El tenerlo tan cerca lo hacía enervar, le provocaba arrebatos que bien pudieron
terminar en un homicidio poco calculado. No obstante, Ignacio domeñó sus
arranques de ira, fue estudiándolo con cautela, lo reconoció mediante todos sus
sentidos. Sabía, por ejemplo, que olía a lavanda; que hablaba trocho, como un niño
chiple; que a las nueve en punto, se encerraba siempre para almorzar en su recóndito
cuarto.
Por
ironía, los pormenores que deslumbraron la consciencia de Ignacio no se
redujeron solo a la persona de Isidoro Becerra. Reconoció, entre aquellas
tardes abrasivas, una mirada color de miel que le menguaba su desprecio al
mundo.
En los
ojos diáfanos de Esperanza, Ignacio encontró razones para ponerse nervioso por
cosas ajenas a su resentimiento; acaso fuera por ternura, no lo sabía. La única
certidumbre era que los martes, bien temprano, cuando ella se paseaba por los
surcos con un huacal para recoger los tomates rancios, a él le daba por
inventarse formas estúpidas que pudieran mantenerla fija durante unos segundos
más. Le hacía comentarios insípidos sobre el tiempo; la perogrullada: hace
calor.
Entonces
Esperanza, fugitiva, le traía un vaso de agua a escondidas del cacique; sacaba
jugos fríos de la abarrotada nevera para dárselos a Ignacio como una señal
irrefutable de su interés. Ella había trabajado allí desde que tuvo uso de
razón, vislumbró las primeras luces entre largos pastizales y no conocía de
hombres, sino solamente aquellas carcachas inmundas de carne que con ojos
viejos y lascivos la imaginaban sin trapos. Por eso, al descubrir la firme juventud
de Ignacio, ella creyó hallar la puerta de entrada al verdadero mundo; se
tendió sin más para seducirlo.
En
cambio, Ignacio nunca supo de las astucias que utilizaba Esperanza para
conseguirlo todo, sino hasta esa ocasión tremenda en que la escuchó decirle
“papá” a Isidoro Becerra. Se sintió con la soga al pescuezo. Titubeó. No la
amaba, en realidad, pero las inmensas contrariedades lo hacían querer
despabilar el amor; aunque aquella noche de luna nueva el despabilado fue otro.

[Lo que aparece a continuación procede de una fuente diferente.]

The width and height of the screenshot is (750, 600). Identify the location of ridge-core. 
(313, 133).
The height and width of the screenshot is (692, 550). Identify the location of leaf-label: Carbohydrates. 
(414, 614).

Despertó en las filas del sueño. Su padre, el Ignacio Mayor, lo recibió a punta
de cachetadas.
─¡Para
eso me gustabas! No te creí tan mala paga ─le dijo─. ¿De verdad te vas a
olvidar de mí por la hija de Becerra?
─No,
padre. Eso nunca.
─Pues
házmelo saber con acciones. Ya ve y mátalo, para que yo pueda descansar en paz,
para que se esfumen mis remordimientos de éste jodido mundo.
─Mañana
mismo, padre.
A la
hora de trabajo, le propuso a Esperanza que saliera con él a la ciudad. Se lo
dijo, con el fin de pedírselo a Becerra, encarándolo. Ella accedió, emocionada,
dándole pase directo al cuarto de Isidoro durante su almuerzo.
─Vengo
a pedirle permiso para salir con su hija, jefe.
─Cierra
la puerta y salte, Esperanza.
Apenas
sonó la liviana tranca de la puerta, el joven Ignacio se abalanzó hacia su
patrón en un espectáculo de sangre, con su navaja oxidada pudo tajarle la
garganta. Allí estaba Isidoro, agónico, mientras tenía a sus pies el karma
encarnizado del tiempo. Atrás, del lado contrario a la puerta de madera, estaba
su hija, Esperanza, escuchándolo morir.
Ignacio
se fugó, impune, pero detrás de sus pasos lo seguiría algo mucho más diligente
que la ley: el rencor. Sus ansiedades no se calmaron jamás; incluso empeoraron,
porque no volvió a encontrarse con su papá ni en sueños. La descolorida foto
que conservaba de él fue despintándose con los años; se sintió morir, pero no
era cierto.
Él
selló su muerte de otra manera.
En la sobremesa
de una joven Esperanza, casada con un vejete libidinoso, cuando a ella iban
llenándosele las pláticas de odio tras terminar la comida. Entonces el último
vástago de los Becerra daba oídos a los rencores de su madre, inundándose de
rabia contra El Innombrable: un tal Ignacio.